■ EXTRACTED DATA:
══════
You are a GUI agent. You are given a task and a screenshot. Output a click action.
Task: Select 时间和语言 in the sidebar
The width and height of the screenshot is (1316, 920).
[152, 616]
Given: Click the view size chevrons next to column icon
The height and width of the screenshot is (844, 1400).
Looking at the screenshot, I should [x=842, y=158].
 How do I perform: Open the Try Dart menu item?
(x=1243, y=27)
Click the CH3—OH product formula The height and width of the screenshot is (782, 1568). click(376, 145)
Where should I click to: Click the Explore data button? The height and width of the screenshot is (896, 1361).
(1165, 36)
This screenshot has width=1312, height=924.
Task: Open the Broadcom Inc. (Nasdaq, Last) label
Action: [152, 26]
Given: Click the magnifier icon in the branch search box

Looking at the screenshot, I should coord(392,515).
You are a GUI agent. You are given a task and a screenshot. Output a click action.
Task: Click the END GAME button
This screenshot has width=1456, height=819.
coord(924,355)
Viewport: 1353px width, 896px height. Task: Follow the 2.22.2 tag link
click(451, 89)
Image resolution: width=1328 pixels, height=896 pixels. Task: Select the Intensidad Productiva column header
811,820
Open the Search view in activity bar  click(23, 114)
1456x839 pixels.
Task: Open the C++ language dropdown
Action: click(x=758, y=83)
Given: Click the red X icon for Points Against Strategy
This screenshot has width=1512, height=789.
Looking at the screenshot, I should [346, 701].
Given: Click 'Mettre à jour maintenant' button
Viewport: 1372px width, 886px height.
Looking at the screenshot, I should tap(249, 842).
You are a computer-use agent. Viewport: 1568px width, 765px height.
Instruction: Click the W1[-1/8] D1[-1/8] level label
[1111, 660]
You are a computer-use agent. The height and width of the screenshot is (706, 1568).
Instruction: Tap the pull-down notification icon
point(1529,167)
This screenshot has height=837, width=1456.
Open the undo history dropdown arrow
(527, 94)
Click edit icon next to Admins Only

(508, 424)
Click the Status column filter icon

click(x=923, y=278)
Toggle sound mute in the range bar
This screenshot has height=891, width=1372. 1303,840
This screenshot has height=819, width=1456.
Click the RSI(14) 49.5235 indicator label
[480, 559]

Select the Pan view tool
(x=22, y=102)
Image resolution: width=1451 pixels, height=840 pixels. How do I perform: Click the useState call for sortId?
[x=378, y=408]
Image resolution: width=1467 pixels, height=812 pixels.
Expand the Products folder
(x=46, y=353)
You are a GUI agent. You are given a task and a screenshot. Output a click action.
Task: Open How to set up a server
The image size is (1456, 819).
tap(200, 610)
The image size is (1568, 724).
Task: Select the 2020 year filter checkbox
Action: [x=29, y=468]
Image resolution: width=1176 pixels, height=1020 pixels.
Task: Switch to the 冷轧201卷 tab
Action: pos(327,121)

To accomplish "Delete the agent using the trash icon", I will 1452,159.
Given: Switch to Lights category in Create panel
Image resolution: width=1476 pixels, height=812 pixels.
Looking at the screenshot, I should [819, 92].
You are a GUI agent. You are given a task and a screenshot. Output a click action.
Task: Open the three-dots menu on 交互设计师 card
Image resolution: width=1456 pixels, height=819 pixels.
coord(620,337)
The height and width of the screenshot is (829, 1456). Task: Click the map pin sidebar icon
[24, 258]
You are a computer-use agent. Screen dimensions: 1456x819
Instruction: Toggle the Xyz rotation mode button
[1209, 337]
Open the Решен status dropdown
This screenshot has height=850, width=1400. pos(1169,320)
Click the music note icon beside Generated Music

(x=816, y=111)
══════
■ WORK INSTRUCTIONS:
Would you output the full listing exactly as it stands?

■ RESULT OF THIS TASK:
You are a GUI agent. You are given a task and a screenshot. Output a click action.
Task: Select 时间和语言 in the sidebar
The width and height of the screenshot is (1316, 920).
[152, 616]
Given: Click the view size chevrons next to column icon
The height and width of the screenshot is (844, 1400).
Looking at the screenshot, I should [x=842, y=158].
 How do I perform: Open the Try Dart menu item?
(x=1243, y=27)
Click the CH3—OH product formula The height and width of the screenshot is (782, 1568). click(376, 145)
Where should I click to: Click the Explore data button? The height and width of the screenshot is (896, 1361).
(1165, 36)
This screenshot has width=1312, height=924.
Task: Open the Broadcom Inc. (Nasdaq, Last) label
Action: [152, 26]
Given: Click the magnifier icon in the branch search box

Looking at the screenshot, I should coord(392,515).
You are a GUI agent. You are given a task and a screenshot. Output a click action.
Task: Click the END GAME button
This screenshot has width=1456, height=819.
coord(924,355)
Viewport: 1353px width, 896px height. Task: Follow the 2.22.2 tag link
click(451, 89)
Image resolution: width=1328 pixels, height=896 pixels. Task: Select the Intensidad Productiva column header
811,820
Open the Search view in activity bar  click(23, 114)
1456x839 pixels.
Task: Open the C++ language dropdown
Action: click(x=758, y=83)
Given: Click the red X icon for Points Against Strategy
This screenshot has width=1512, height=789.
Looking at the screenshot, I should [346, 701].
Given: Click 'Mettre à jour maintenant' button
Viewport: 1372px width, 886px height.
Looking at the screenshot, I should tap(249, 842).
You are a computer-use agent. Viewport: 1568px width, 765px height.
Instruction: Click the W1[-1/8] D1[-1/8] level label
[1111, 660]
You are a computer-use agent. The height and width of the screenshot is (706, 1568).
Instruction: Tap the pull-down notification icon
point(1529,167)
This screenshot has height=837, width=1456.
Open the undo history dropdown arrow
(527, 94)
Click edit icon next to Admins Only

(508, 424)
Click the Status column filter icon

click(x=923, y=278)
Toggle sound mute in the range bar
This screenshot has height=891, width=1372. 1303,840
This screenshot has height=819, width=1456.
Click the RSI(14) 49.5235 indicator label
[480, 559]

Select the Pan view tool
(x=22, y=102)
Image resolution: width=1451 pixels, height=840 pixels. How do I perform: Click the useState call for sortId?
[x=378, y=408]
Image resolution: width=1467 pixels, height=812 pixels.
Expand the Products folder
(x=46, y=353)
You are a GUI agent. You are given a task and a screenshot. Output a click action.
Task: Open How to set up a server
The image size is (1456, 819).
tap(200, 610)
The image size is (1568, 724).
Task: Select the 2020 year filter checkbox
Action: [x=29, y=468]
Image resolution: width=1176 pixels, height=1020 pixels.
Task: Switch to the 冷轧201卷 tab
Action: pos(327,121)

To accomplish "Delete the agent using the trash icon", I will 1452,159.
Given: Switch to Lights category in Create panel
Image resolution: width=1476 pixels, height=812 pixels.
Looking at the screenshot, I should [819, 92].
You are a GUI agent. You are given a task and a screenshot. Output a click action.
Task: Open the three-dots menu on 交互设计师 card
Image resolution: width=1456 pixels, height=819 pixels.
coord(620,337)
The height and width of the screenshot is (829, 1456). Task: Click the map pin sidebar icon
[24, 258]
You are a computer-use agent. Screen dimensions: 1456x819
Instruction: Toggle the Xyz rotation mode button
[1209, 337]
Open the Решен status dropdown
This screenshot has height=850, width=1400. pos(1169,320)
Click the music note icon beside Generated Music

(x=816, y=111)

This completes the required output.